09-20-2020 icon

Digital Art That Changes With Bitcoin Price Sells for $101,000

By calvin
star wars art painting

The Non-fungible token market continues to grow at strikingly high rates as a Bitcoin-influenced digital artwork sells for a record 262 ether ($101,100). The digital artwork has many unique features, including changing with the price of Bitcoin.

Bitcoin Art Sells for $101,000

Each day, a new composition for the art piece, “Right Place & Right Time,”, is influenced by Bitcoin’s volatility and price action from the previous 24 hours. The creator of digital art, Matt Kane, is excited and humbled by the sale of his work. 

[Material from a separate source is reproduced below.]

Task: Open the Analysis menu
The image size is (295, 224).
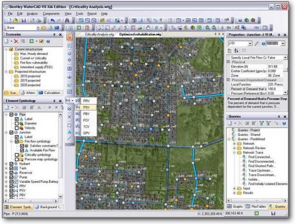Action: click(32, 14)
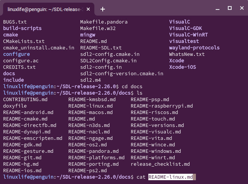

“It’s humbling. I’m most excited I’ve helped open price levels for other digital artists to have their work taken seriously and benign making a living from art sales,”

Right Place & Right time is made up of 24 layers. Each correlating layer is influenced programmatically in rotation, scale, and position by the price of Bitcoin at each hour. By examining the artwork, users are able to approximate the price of Bitcoin. 

A Tokenization Revolution

The art piece was purchased by Token Angels, a crypto-focused angel investor and art collector. They could benefit from variations of the artwork being minted (210 times) over the next 10 years as well as 21% revenue share of the individual NFT and print sales.

Image Source: Volatility.Art

“As a nod to Bitcoin’s 21 million fixed supply, the collector receives 21% revenue share of the individual NFT and print sales and there will only be 210 nFTs minted”

Kane adds, 

“Until we could prove provenance and scarcity on the blockchain, how we sold digital art was prehistoric by comparison,” 

The tokenization revolution continues as real-world goods and services find their place on the blockchain. Data reveals millions in monthly trading volumes of digital art work. 

Meanwhile, Crypto startup, VeChain teamed up with auto manufacturer BMW to create a security platform for vehicles. The security platform promises to reduce fraud in the automotive sector.